Ma il tema, una volta individuata la malattia, averla riconosciuta e accettata come tale, è la cura. Mangiare e vomitare, assumere lassativi, ammazzarsi in palestra, in un andirivieni di esaltazione e depressione più nera porta alla morte. E infatti le malattie alimentari sono le prime cause di decesso soprattutto per le ragazze dai 12 ai 25 anni. In Sardegna, fra esperti e associazioni di volontariato, il dibattito è annoso. Intanto, bisogna consigliare alle famiglie di rivolgersi agli specialisti. Il punto è che manca una struttura specializzata che non sia la derivazione di qualche reparto in un ospedale, pur di qualità. In realtà c’è una buona notizia. A Iglesias è nata una struttura semi-residenziale che si chiamerà “Lo specchio” e che potrà ospitare nove pazienti maggiorenni. Ma non non basta.

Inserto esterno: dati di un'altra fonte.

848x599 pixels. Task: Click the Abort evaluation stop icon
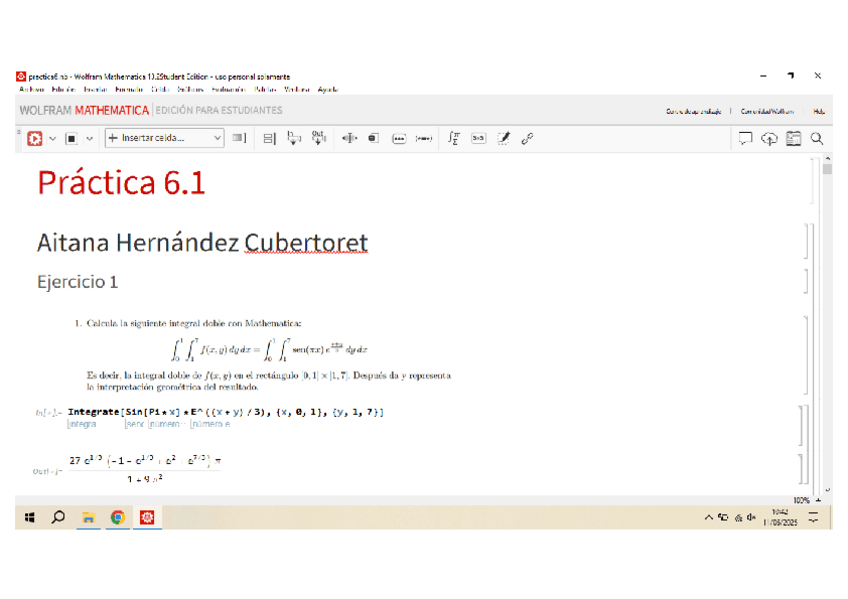[x=71, y=138]
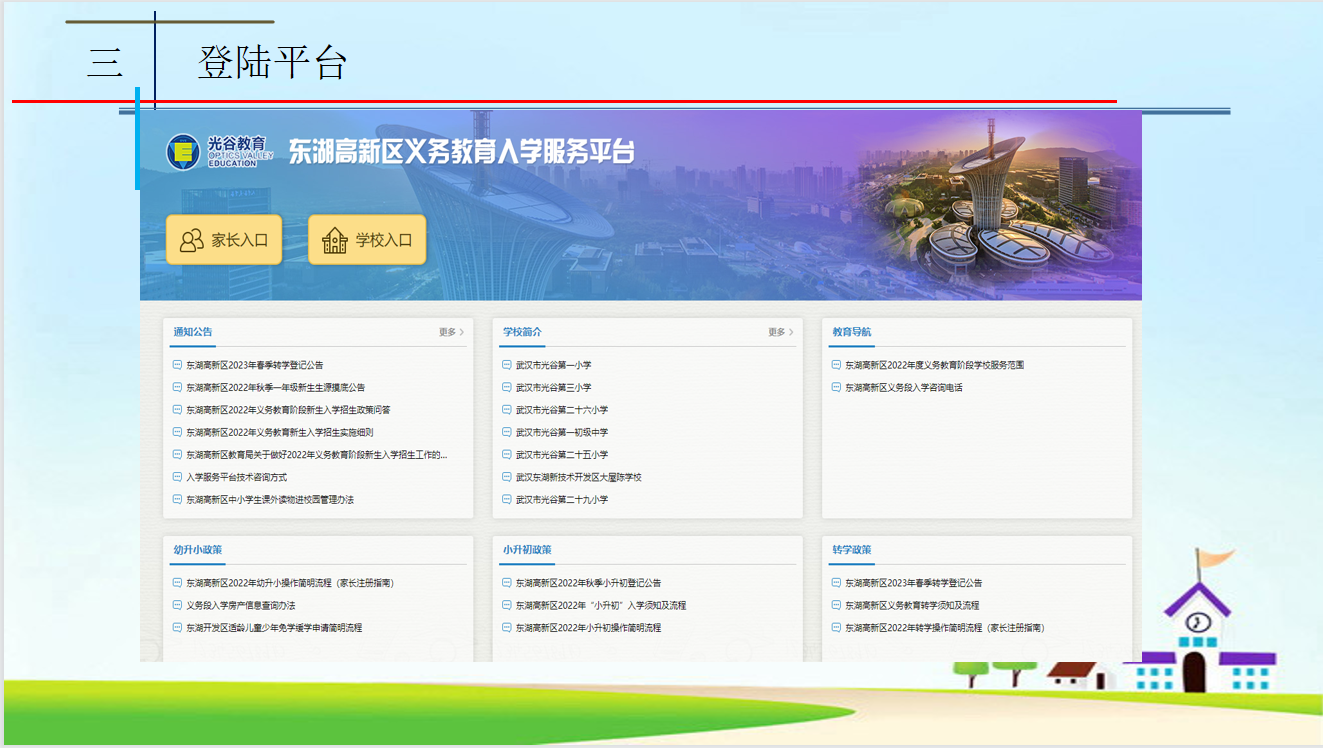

In Sardegna occorre una struttura che faccia ambulatorio, day hospital, riabilitazione, terapia psicologica, ricoveri ospedalieri. Non può essere lasciato tutto sulle spalle delle famiglie e delle associazioni quando i casi sono molto gravi. Dopo tanti anni di appelli, la ‘nuova’ sanità sarda deve risolvere il problema con un investimento cospicuo e senza più palliativi. E senza scuse.